I thought a bit, then decided that the gating strategy would be as follows:
- gate_debris(). These files have a big spike of "debris" at very low FSC and SSC (you can see an example of this in the plot above). Let's get rid of it.
- gate_clean(). Look for "stationary" acquisition. The assumption here is that it shouldn't matter at what point during an acquisition an event was detected. Should be the same everywhere. I selected SSC-A and one parameter off of each laser, with the idea that if there was a fluidics hiccup I'd see it, and if there was a laser hiccup on any laser I'd see that too. By the way, if you look at the images of this "cleaning" process you will note that at the beginning of each acquisition there's a lot of jumping about, and sometimes at the end (or middle) as well. Also, looking at the FCS filenames there's a hint that these data were acquired from 96-well plates. Putting 2 + 2 together, I surmise that there's a strong need to clean data when automatic plate sampling is done. Just sayin'...
- gate_singlet(). I used a trick I learned from Derrick Jones that just uses FSC-W and SSC-W. It's sort of a short-cut from the usual.
- gate_live(). I looked for the LIVEDEAD- and CD3+ blob. This took a little fiddling to get it to work for all files - in particular I pre-gated to allow blob.boundary() to be able to ignore some of the junk down low.
The loop from lines 100-133 in survey_data.R applied the gating strategy and stored a sub-sampled version of the result.
After gating I repeated the flowFP QC calculation, this time including all fluorescence parameters not used for gating. This shows some other instances (beyond #15 that we've already mentioned) that may be dubious. For example, look at the bivariates for instances 133, 135, 93, etc. I think there were some compensation problems with these. You may (or may not) decide to ditch them in favor of having the cleanest possible data set. Alternatively you may decide to keep them to maintain statistical power, with the proviso that some results might be contaminated with artifact.
I then wrote a new script, gate_data.R. This script repeated the gating calculations (without re-writing the gating figures), and output gated FCS files to be used downstream. However, this is a dubious approach, since whenever you copy and paste code, you run the risk of going back to the original code, editing it to correct some mistake, and then forgetting to correct the copy.
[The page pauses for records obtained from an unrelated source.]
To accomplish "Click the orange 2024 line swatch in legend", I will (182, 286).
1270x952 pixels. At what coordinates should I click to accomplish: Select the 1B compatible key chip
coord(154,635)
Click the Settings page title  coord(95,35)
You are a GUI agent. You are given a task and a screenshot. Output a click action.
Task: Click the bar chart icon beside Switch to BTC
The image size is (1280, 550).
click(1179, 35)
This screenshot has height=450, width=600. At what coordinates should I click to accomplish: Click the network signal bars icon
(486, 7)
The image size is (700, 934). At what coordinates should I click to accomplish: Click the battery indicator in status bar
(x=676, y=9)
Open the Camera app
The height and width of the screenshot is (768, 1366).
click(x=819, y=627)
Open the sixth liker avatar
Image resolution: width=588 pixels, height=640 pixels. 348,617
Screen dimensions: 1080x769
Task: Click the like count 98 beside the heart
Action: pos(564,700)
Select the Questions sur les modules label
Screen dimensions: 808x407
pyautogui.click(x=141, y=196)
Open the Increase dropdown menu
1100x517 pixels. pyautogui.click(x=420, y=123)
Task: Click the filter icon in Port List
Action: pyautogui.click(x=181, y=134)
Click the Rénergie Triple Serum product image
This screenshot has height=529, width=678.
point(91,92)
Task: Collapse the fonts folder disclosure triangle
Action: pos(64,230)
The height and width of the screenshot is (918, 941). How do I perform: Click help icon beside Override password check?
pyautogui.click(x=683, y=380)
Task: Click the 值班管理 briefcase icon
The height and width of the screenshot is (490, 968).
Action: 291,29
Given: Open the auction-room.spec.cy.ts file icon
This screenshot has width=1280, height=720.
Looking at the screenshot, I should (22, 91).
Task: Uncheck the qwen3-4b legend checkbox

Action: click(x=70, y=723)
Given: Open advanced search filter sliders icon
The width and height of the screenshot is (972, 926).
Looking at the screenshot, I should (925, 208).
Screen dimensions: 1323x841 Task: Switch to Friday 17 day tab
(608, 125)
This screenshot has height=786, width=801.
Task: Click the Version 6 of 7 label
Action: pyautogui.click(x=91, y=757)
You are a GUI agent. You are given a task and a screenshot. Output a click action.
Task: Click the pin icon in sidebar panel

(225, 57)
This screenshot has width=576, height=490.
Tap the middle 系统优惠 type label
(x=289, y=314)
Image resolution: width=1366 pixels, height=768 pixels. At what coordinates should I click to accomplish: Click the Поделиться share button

So, to show you what I consider a best practice, I went back and added the gated FCS output to survey_data.R (see lines 116-118).
Note that I would advise that you censor any instances that do not meet your QC criteria. A convenient way to do this is to create a spreadsheet that contains one row for each FCS file. It has a column, labeled for example "valid". Each file that you like gets a value of 1 for example, and files that you don't like get a value of 0 (it doesn't matter what these values are, but your downstream code will skip over the invalid files). You can populate the valid column in your code, but you can also manually edit it as you see fit, using excel for example. See the last few lines of survey_data.R to see how to get started with this.
Hope this gives you some insight into how I go about starting a project!